The appeal comes almost five months after the California Supreme Court denied Bingham’s request to review the decision, most likely because the Court of Appeal was abundantly clear when it held that “[Bingham McCutchen] cannot have it both ways” – Bingham picked Massachusetts law to govern its employment contracts, therefore Massachusetts law will be used to interpret its terms, not California law as Bingham suggests. See the published decision here.
Being held to their own (Massachusetts) choice of law is something that BIngham definitely wanted to avoid in this case due to a pesky Massachusetts Supreme Court decision that invalidates their arbitration agreement, thus allowing Bingham’s former litigation associate, Hartwell Harris (a.k.a. Sleeping Beauty), to continue with her wrongful termination lawsuit against the firm.
After filing her lawsuit in Los Angeles Superior Court in 2011, Bingham moved to compel the case to binding arbitration (thereby taking the case out of the court’s hands), however, Judge Mel Red Recana denied Bingham’s arbitration petition on the grounds that the provision was not enforceable under Massachusetts law. Bingham, representing itself, appealed the trial court’s decision but lost in a unanimous 3-0 decision that was also selected by the Court of Appeal for publication.
Bingham then filed a petition for a writ of certiorari on September 17, 2013, thereby asking SCOTUS to review and overturn that pesky Massachusetts case which protects workers’ rights by forcing employers to be clear and up-front when requiring their employees to sign-away their constitutional right to a trial by jury (i.e. forced arbitration clauses as a condition of employment).
Interestingly, an amicus brief was filed on October 21 by a Massachusetts public interest law firm called the New England Legal Foundation (“NELF”). According to it’s brief, the NELF “consists of corporations, law firms, individuals and others . . . committed to the enforcement of arbitration agreements.”
The NELF argues, among other things, that SCOTUS should grant Bingham’s writ in order to “rectify mistrust of arbitration as an adequate forum for the vindication of statutory rights.”

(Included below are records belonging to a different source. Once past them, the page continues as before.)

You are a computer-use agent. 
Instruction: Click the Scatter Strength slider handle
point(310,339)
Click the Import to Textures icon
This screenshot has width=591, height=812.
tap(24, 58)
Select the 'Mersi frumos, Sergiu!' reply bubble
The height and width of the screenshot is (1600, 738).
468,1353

“Mistrust” is probably kind euphemism considering the fact that an overwhelming 81% of Americans dislike binding arbitration – a telling statistic that was also examined by popular civil rights blog Consumerist. In recent years, forced arbitration has become a godsend for employers since it allows them to both hide their unlawful conduct from the public eye and minimize their overall liability due to the fact that arbitrators literally compete for the “return business” of the employer (who both selects and finances the arbitrator). With this inherent bias in mind, it’s not surprising that numerous studies have unearthed significantly lower employee win-rates and awards in arbitration as opposed to traditional lawsuits.

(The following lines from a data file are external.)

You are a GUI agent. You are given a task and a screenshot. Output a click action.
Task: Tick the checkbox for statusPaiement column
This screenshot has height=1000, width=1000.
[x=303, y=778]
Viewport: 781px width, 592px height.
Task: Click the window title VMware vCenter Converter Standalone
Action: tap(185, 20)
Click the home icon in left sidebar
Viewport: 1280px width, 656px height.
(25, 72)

Such was the case with Jamie Leigh Jones, a 20-year-old Halliburton/KBR employee who was forced into secret binding arbitration after she was drugged and gang-raped by seven U.S contractors and held captive by two KBR guards in a shipping container – a case that later inspired congressional hearings and legislation that now bars the military from contracting with companies that require employees to arbitrate sexual harassment or assault claims.

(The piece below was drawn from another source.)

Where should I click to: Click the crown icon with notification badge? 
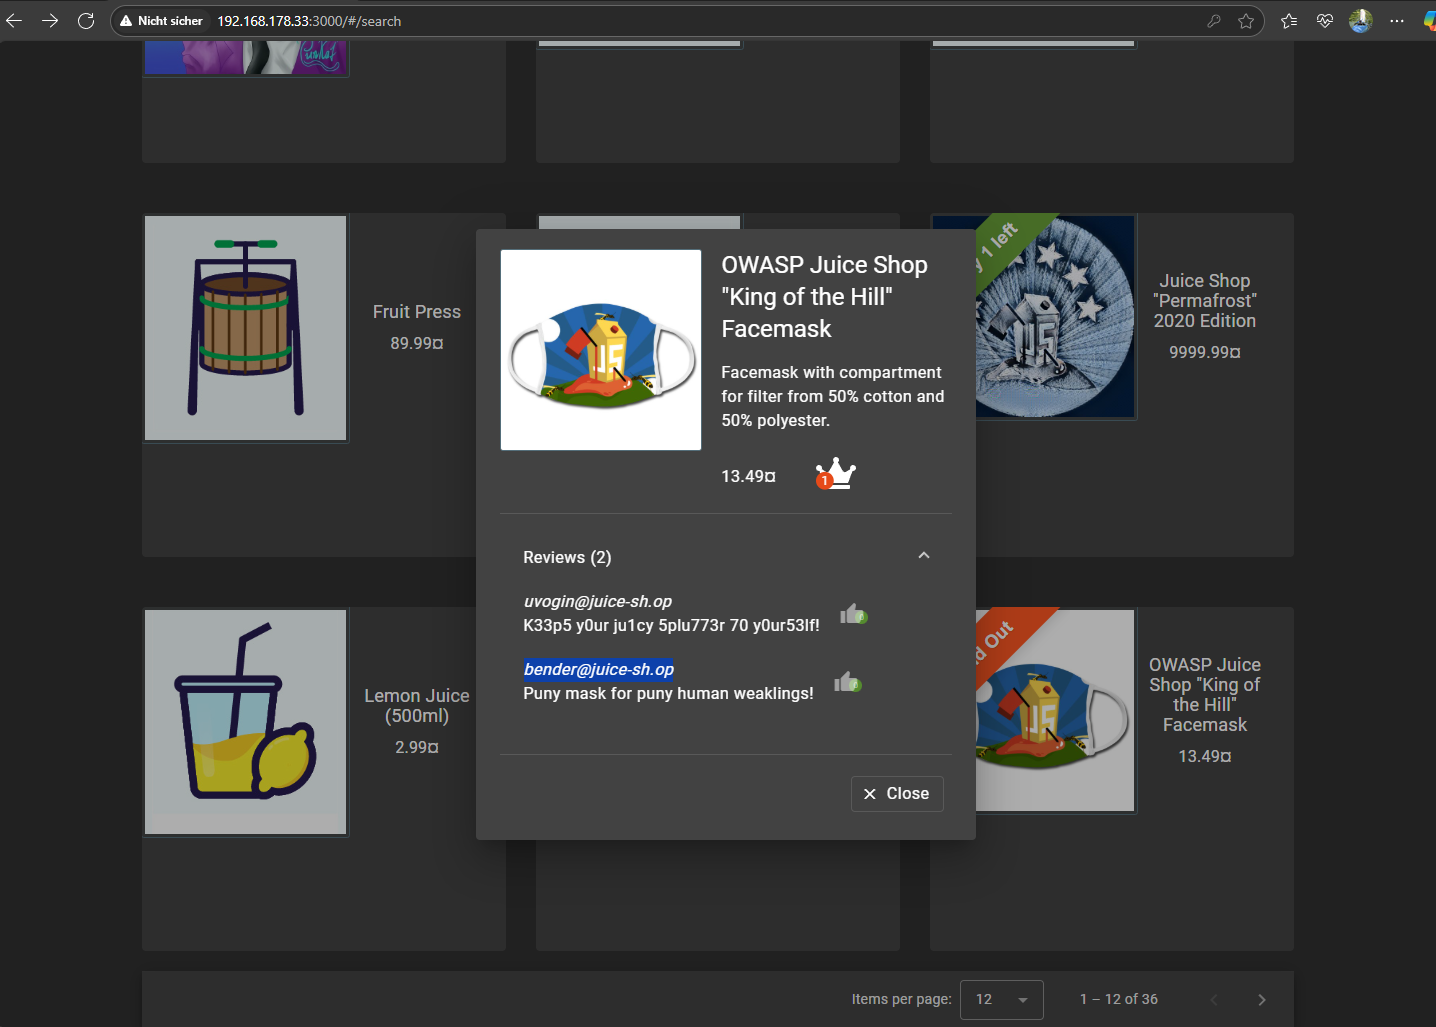point(835,474)
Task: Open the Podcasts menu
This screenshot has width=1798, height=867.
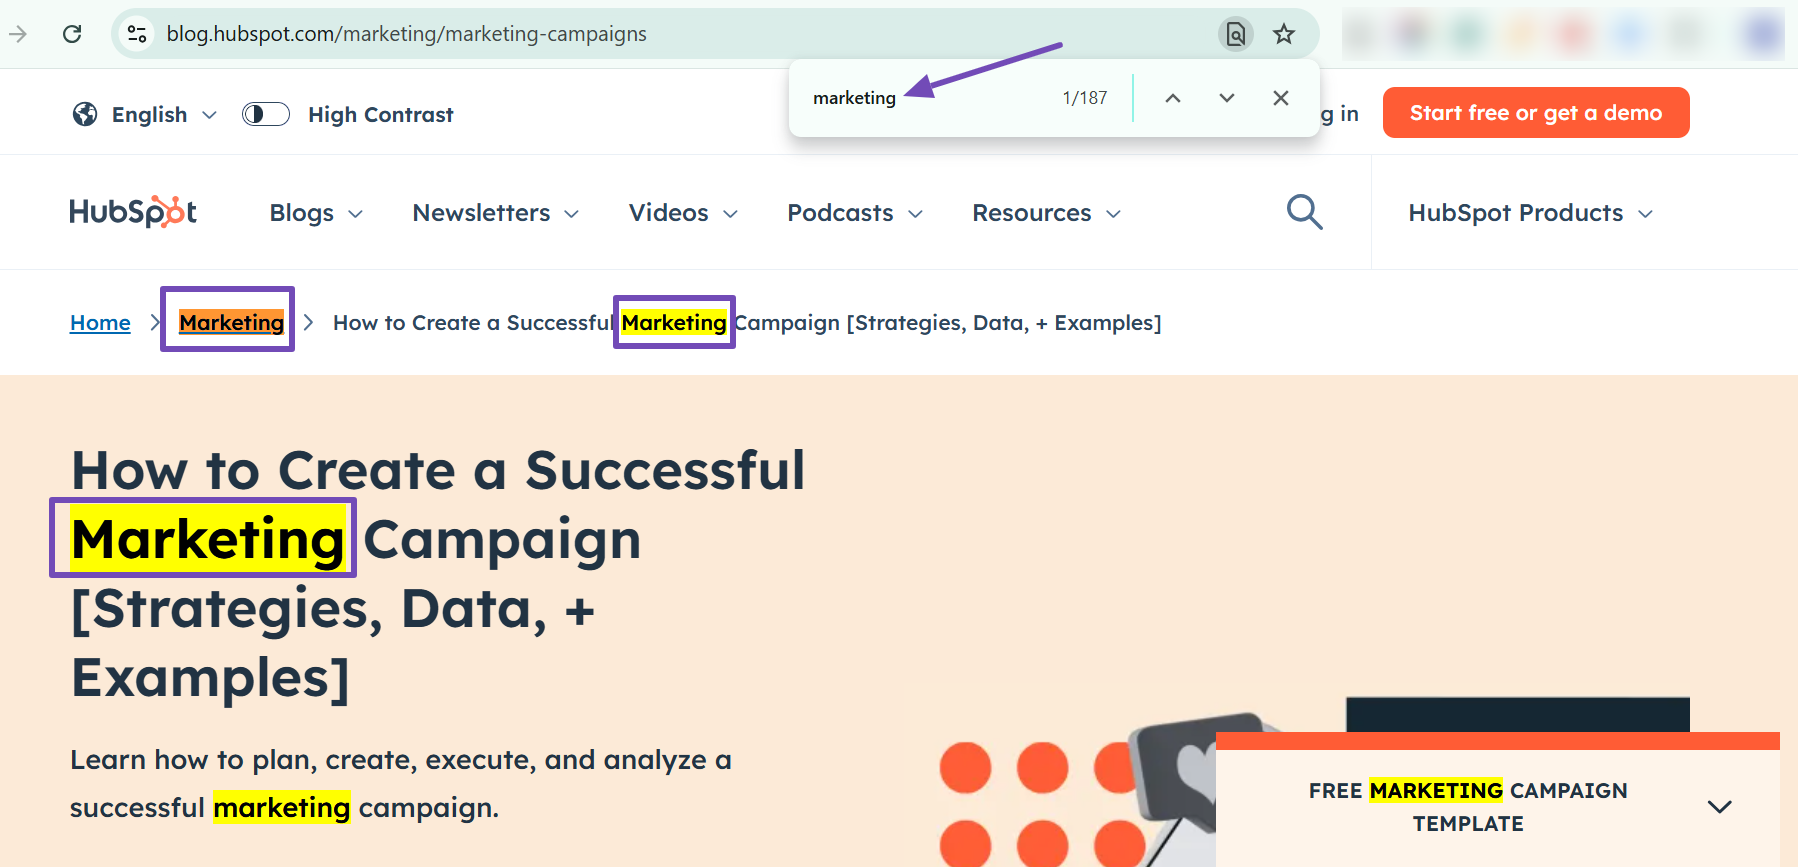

Jones, much like Bingham’s former associate Hartwell Harris, signed an employment agreement upon her hire that, unknown to her at the time, contained a mandatory binding arbitration clause for “any and all disputes,” meaning she had waived her right to a trial by jury for any future claims against the company. Since then, Massachusetts and other states have been slowly moving in the right direction by barring forced arbitration of employment discrimination claims unless the arbitration clause properly identifies those claims “in clear and unmistakeable terms,” thus making it more difficult for employers discretely slip these clauses into already lengthy and confusing employment contracts. This type of state-enacted “heightened notice” rule is exactly what Bingham and the NELF are now trying to shut down with their appeal.
In any case, it’ll be very interesting to see if SCOTUS will grant Bingham’s writ and comment on this increasingly-important issue, especially since a growing percentage of Americans have already signed similar agreements with their employers without even knowing it.